Exactly the lines from the one with "Click the Notifications bell icon" to the end of the entries should appear in your answer, retyped word for word.

#### Extracted records:

****************************************

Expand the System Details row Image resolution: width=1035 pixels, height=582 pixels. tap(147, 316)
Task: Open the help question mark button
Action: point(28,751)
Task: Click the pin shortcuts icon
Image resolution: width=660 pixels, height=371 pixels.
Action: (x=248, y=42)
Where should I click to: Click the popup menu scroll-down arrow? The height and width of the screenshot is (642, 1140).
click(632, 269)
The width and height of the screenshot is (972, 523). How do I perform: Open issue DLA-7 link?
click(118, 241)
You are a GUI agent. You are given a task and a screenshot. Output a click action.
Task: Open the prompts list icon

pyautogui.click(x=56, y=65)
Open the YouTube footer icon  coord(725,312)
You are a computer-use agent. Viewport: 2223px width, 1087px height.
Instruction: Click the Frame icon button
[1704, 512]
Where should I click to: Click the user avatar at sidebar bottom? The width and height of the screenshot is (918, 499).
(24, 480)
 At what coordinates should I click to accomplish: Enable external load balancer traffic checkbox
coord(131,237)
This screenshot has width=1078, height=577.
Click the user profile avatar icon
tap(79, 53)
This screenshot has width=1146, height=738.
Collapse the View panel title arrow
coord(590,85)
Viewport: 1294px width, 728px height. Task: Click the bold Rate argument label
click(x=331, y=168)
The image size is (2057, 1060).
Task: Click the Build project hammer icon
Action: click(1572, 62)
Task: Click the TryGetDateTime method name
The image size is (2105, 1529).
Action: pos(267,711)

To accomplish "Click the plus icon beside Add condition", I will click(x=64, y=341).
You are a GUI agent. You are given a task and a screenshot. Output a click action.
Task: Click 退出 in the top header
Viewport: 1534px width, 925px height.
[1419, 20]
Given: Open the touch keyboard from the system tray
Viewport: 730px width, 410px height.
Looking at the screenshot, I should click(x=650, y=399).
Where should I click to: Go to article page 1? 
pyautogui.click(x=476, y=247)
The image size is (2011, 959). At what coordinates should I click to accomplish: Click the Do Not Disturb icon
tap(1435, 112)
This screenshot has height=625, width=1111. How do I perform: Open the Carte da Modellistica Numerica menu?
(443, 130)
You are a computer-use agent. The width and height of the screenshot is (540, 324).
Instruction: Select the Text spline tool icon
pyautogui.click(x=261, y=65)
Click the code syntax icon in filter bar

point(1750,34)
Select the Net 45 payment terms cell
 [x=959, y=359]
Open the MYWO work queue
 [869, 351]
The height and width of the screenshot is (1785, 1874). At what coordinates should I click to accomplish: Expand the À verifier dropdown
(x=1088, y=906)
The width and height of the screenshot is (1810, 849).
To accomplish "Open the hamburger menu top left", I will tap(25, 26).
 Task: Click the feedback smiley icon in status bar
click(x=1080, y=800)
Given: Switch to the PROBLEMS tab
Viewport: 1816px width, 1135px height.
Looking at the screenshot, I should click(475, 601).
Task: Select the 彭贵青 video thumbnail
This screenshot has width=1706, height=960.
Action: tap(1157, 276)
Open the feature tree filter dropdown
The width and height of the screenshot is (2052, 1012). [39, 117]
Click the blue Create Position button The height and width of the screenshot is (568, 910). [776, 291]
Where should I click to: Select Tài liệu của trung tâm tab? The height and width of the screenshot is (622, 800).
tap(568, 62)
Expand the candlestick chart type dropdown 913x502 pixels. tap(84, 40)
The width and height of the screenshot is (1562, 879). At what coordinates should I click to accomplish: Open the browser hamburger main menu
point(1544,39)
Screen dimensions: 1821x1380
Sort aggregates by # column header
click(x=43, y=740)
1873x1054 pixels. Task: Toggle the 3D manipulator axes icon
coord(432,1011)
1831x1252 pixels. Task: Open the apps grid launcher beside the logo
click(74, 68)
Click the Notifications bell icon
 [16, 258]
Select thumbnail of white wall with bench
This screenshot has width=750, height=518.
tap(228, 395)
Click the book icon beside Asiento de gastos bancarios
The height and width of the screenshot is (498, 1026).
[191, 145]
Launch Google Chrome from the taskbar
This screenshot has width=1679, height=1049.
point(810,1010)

****************************************

#### EXERCISE SOLUTION:
Click the Notifications bell icon
 [16, 258]
Select thumbnail of white wall with bench
This screenshot has width=750, height=518.
tap(228, 395)
Click the book icon beside Asiento de gastos bancarios
The height and width of the screenshot is (498, 1026).
[191, 145]
Launch Google Chrome from the taskbar
This screenshot has width=1679, height=1049.
point(810,1010)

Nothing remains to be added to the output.